▶ _Задание a_:
Ответьте по отрывку о знакомстве с Исайей Берлиным:
(i) Кто пригласил автора к себе домой на встречу с Берлиным?
(ii) Сколько аспирантов собралось на встречу?
(iii) Чем, по ответу Берлина, первое поколение русских интеллигентов отличалось от второго?

▶ _Текст для чтения_:
====================

Когда я работал над диссертацией, в феврале или марте 1949 года я познакомился с Исайей Берлиным, которому суждено было оказать большое влияние на мое интеллектуальное развитие. Марк Раев пригласил меня к себе домой на Боу-стрит встретиться с Берлиным, который читал курс по русской интеллектуальной истории в качестве приглашенного профессора из Оксфорда. Я не имел ни малейшего представления о том, кто такой Исайя Берлин, но согласился прийти. Собрались шесть или восемь аспирантов. Прибыл Берлин, одетый по своему обыкновению в черный строгий костюм-тройку. Он расположился удобно в кресле напротив нас и сказал: «Ну что ж? О чем будем говорить?» Как парализованные, мы сидели, не произнеся ни слова. Он быстро оценил создавшуюся ситуацию и задал вопрос: «Какая разница между поколением русских интеллигентов тысяча восемьсот сороковых и шестидесятых?» Поскольку мы продолжали молчать, он сам ответил на вопрос: «Первое поколение любило искусство и музыку, а второе терпеть не могло ни то ни другое». Затем он пустился в рассуждения в быстром темпе с полубританским, полурусским акцентом и его монолог нелегко было понять.

====================

▶ _Данные о координатах объектов_:

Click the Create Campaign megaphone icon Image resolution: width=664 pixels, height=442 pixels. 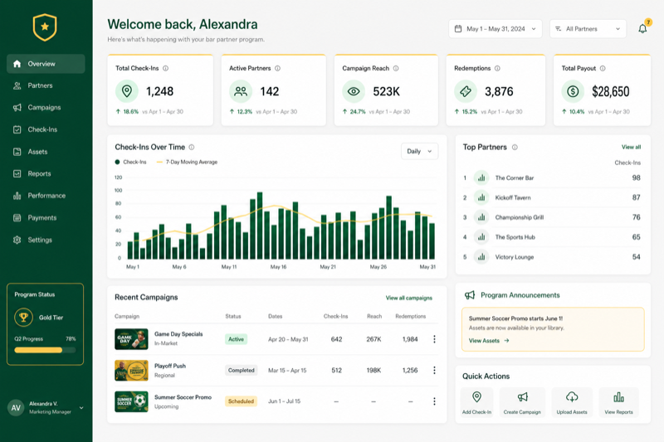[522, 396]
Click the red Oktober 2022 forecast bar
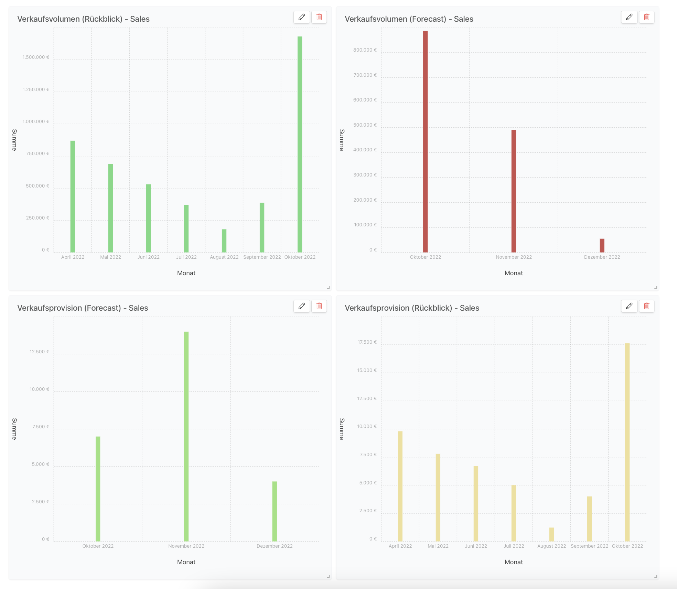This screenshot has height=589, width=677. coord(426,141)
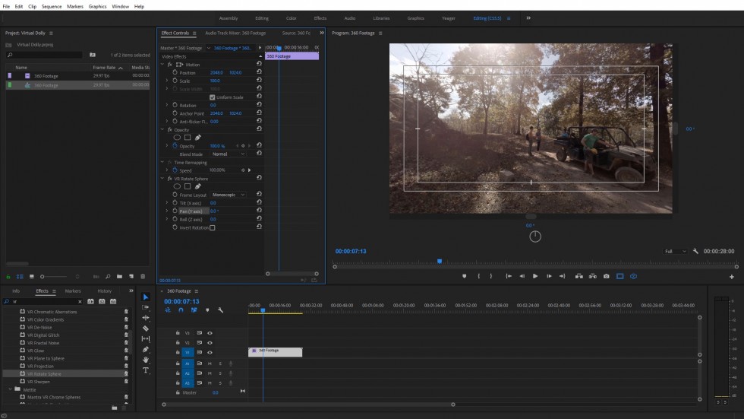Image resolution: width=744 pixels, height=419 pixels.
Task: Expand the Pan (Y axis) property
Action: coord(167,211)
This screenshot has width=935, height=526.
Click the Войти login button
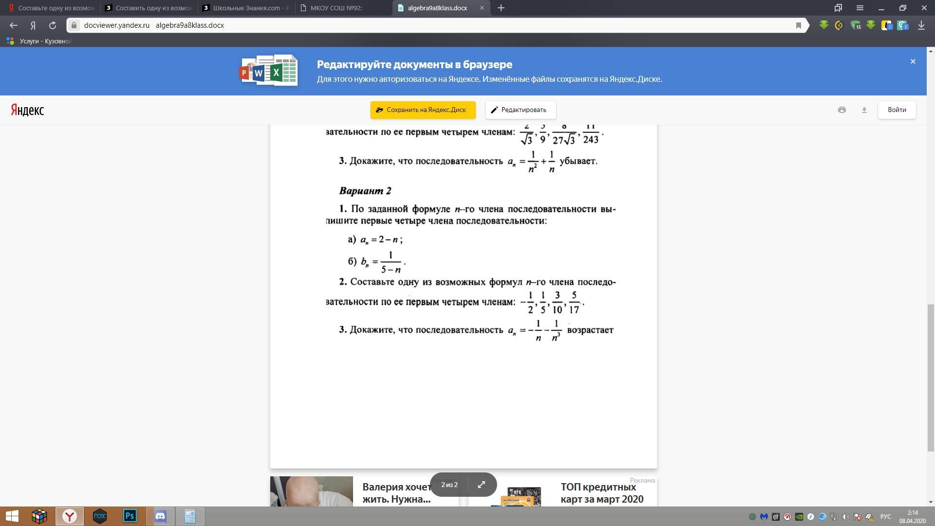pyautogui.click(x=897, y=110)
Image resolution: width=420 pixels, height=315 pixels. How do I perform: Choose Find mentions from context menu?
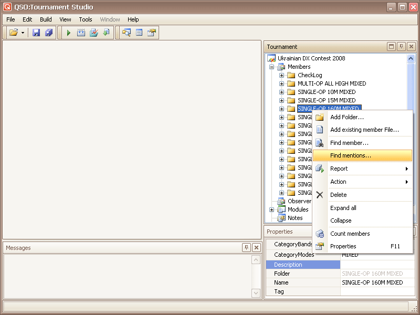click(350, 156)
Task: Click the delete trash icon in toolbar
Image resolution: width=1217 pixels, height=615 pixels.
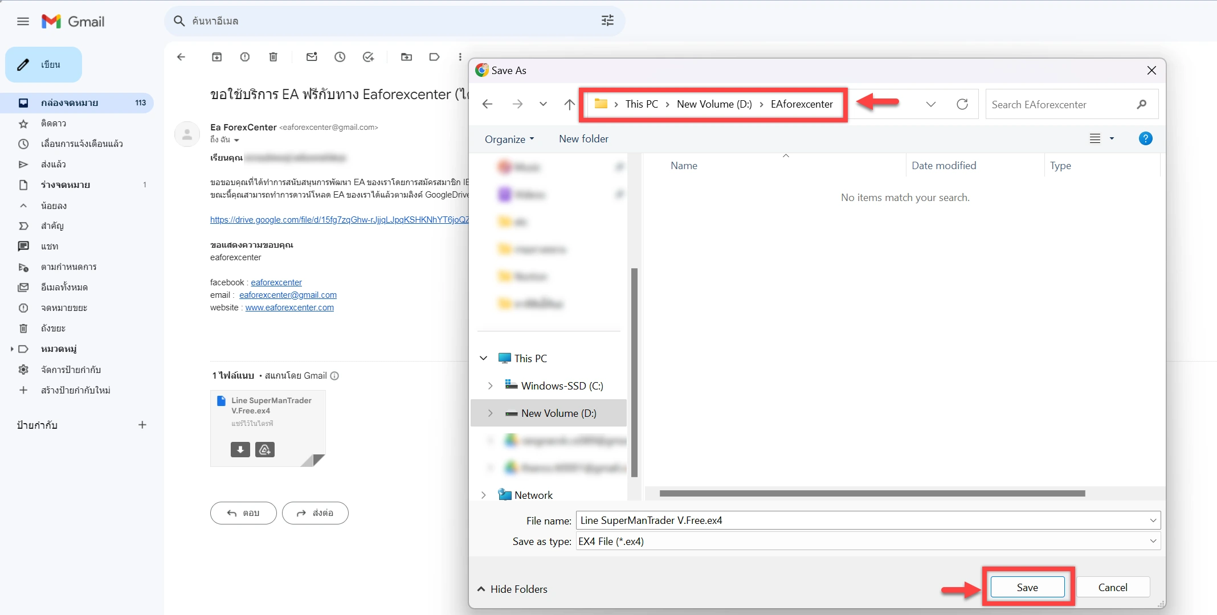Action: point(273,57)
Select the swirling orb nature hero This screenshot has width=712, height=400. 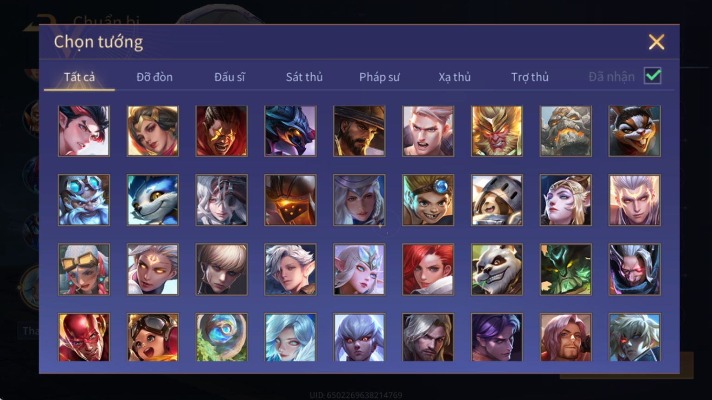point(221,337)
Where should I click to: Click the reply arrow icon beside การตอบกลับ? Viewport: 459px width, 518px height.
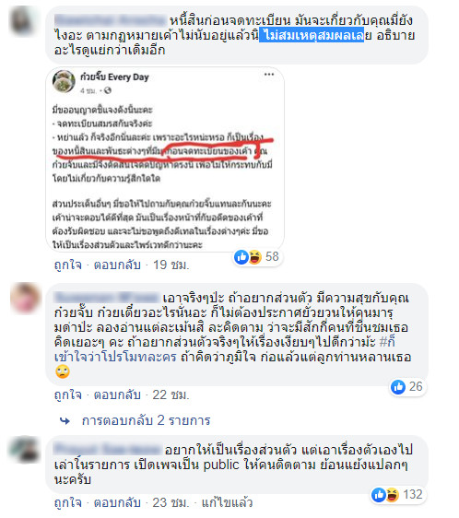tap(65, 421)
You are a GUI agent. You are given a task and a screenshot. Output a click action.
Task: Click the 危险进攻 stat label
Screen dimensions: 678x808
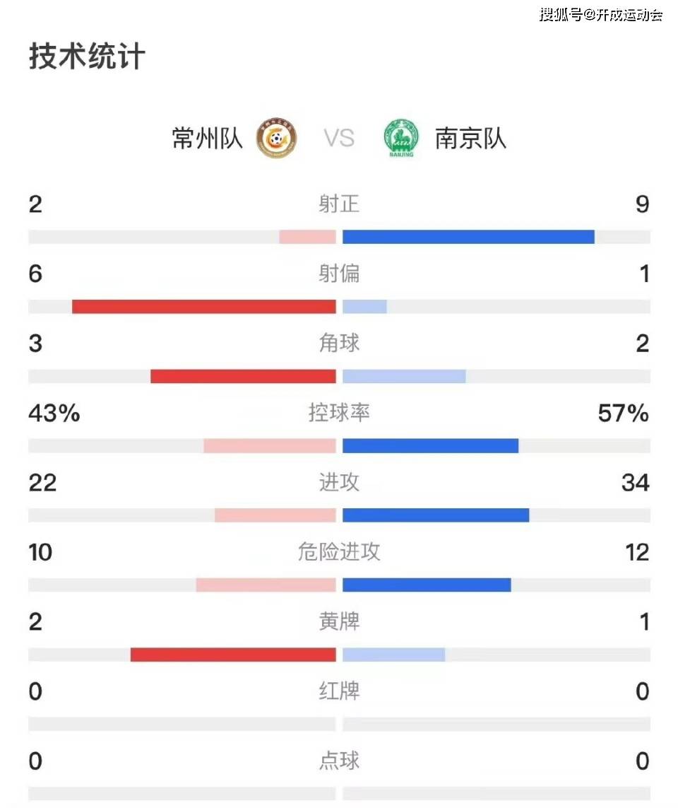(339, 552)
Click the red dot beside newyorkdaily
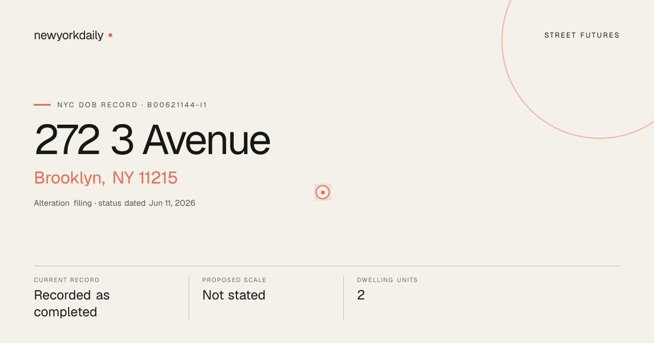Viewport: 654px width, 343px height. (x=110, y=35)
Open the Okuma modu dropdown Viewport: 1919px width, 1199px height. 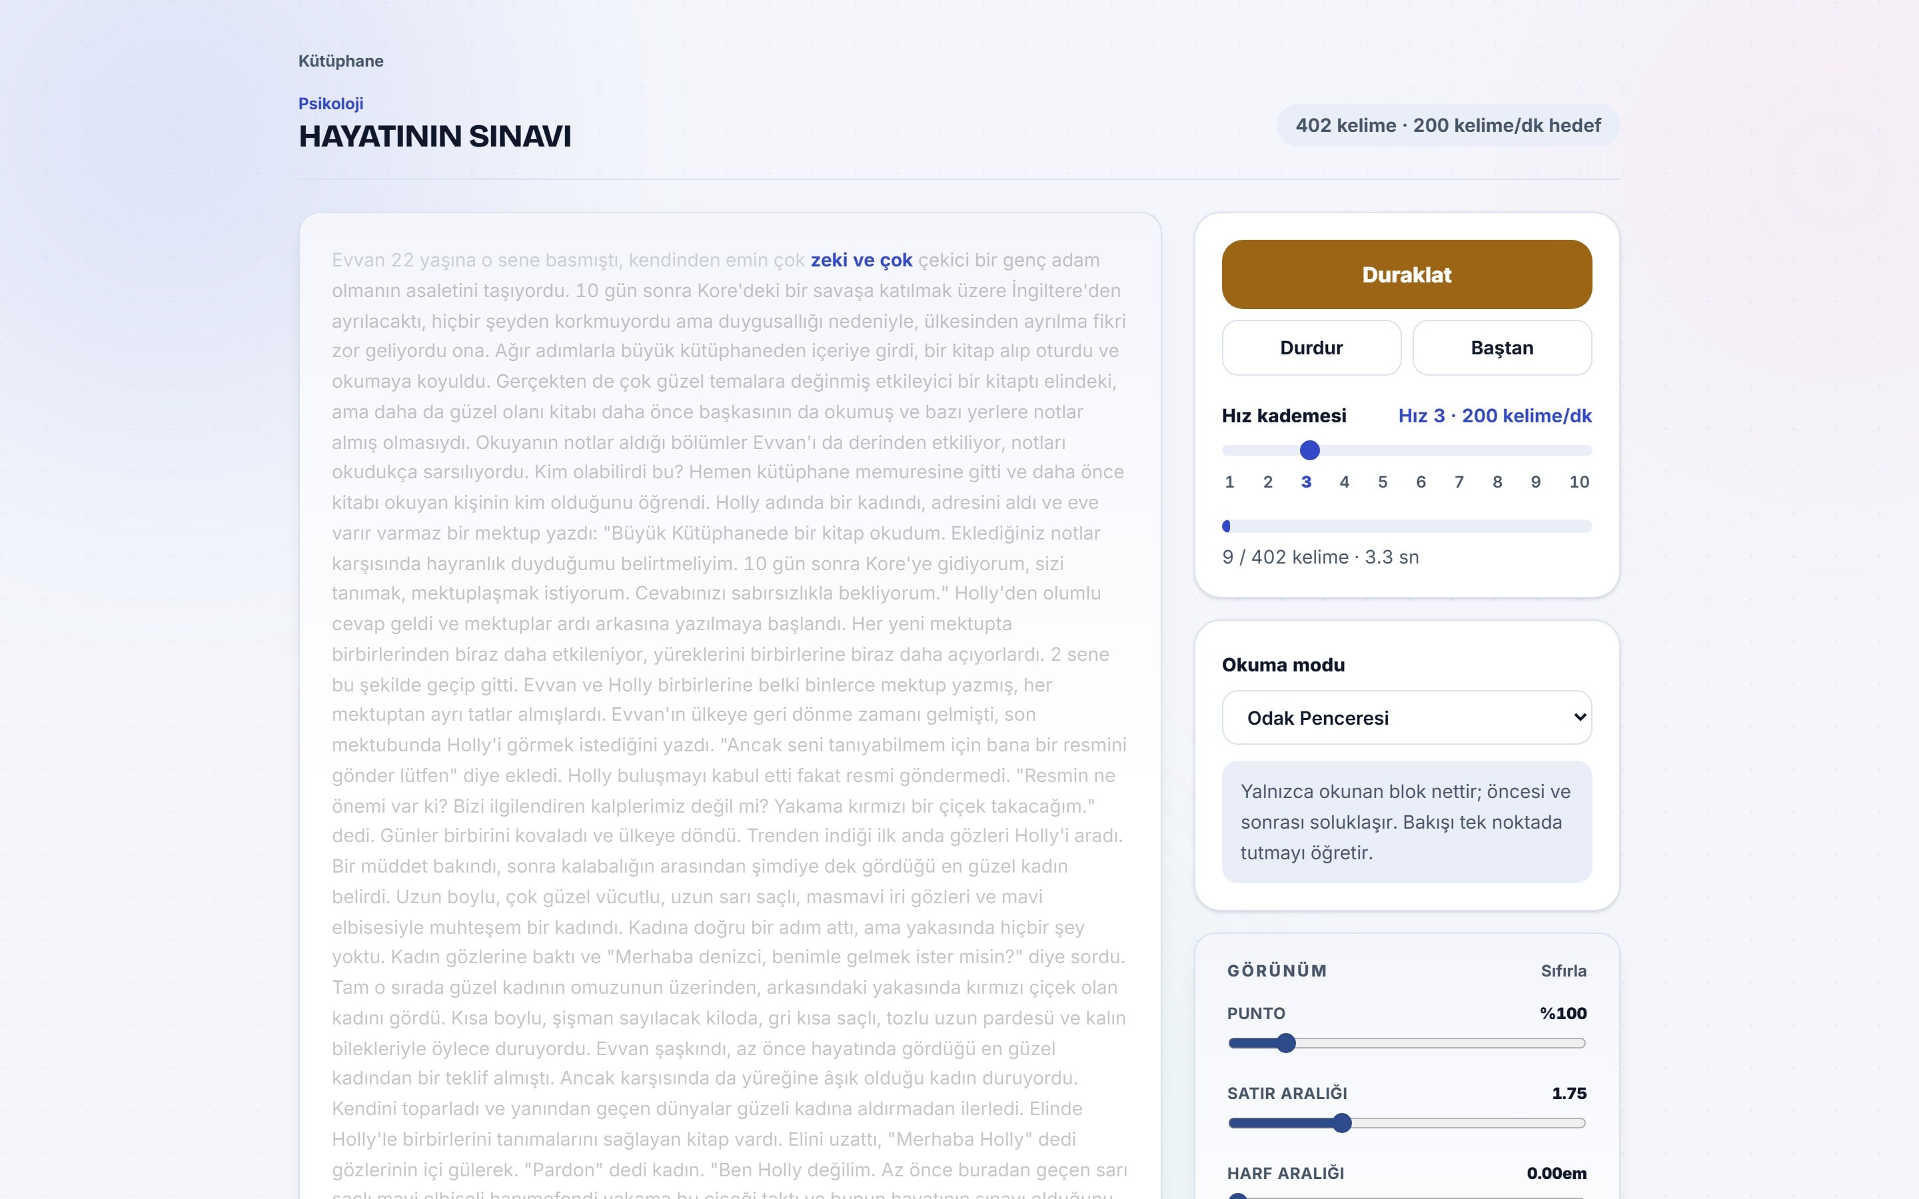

====================

▶ _Задание b_: Оформите в виде нумерованного списка часть записей от строки, содержащей «Click the red dot beside newyorkdaily», до конца записей включительно. Пустые строки пропустите, изображения в ответ не включайте.

▶ _Ответ a_:
(i) Марк Раев.
(ii) Шесть или восемь.
(iii) Первое поколение любило искусство и музыку, а второе терпеть не могло ни то ни другое.

▶ _Ответ b_:
1. Click the red dot beside newyorkdaily
2. Viewport: 654px width, 343px height. (x=110, y=35)
3. Open the Okuma modu dropdown Viewport: 1919px width, 1199px height. 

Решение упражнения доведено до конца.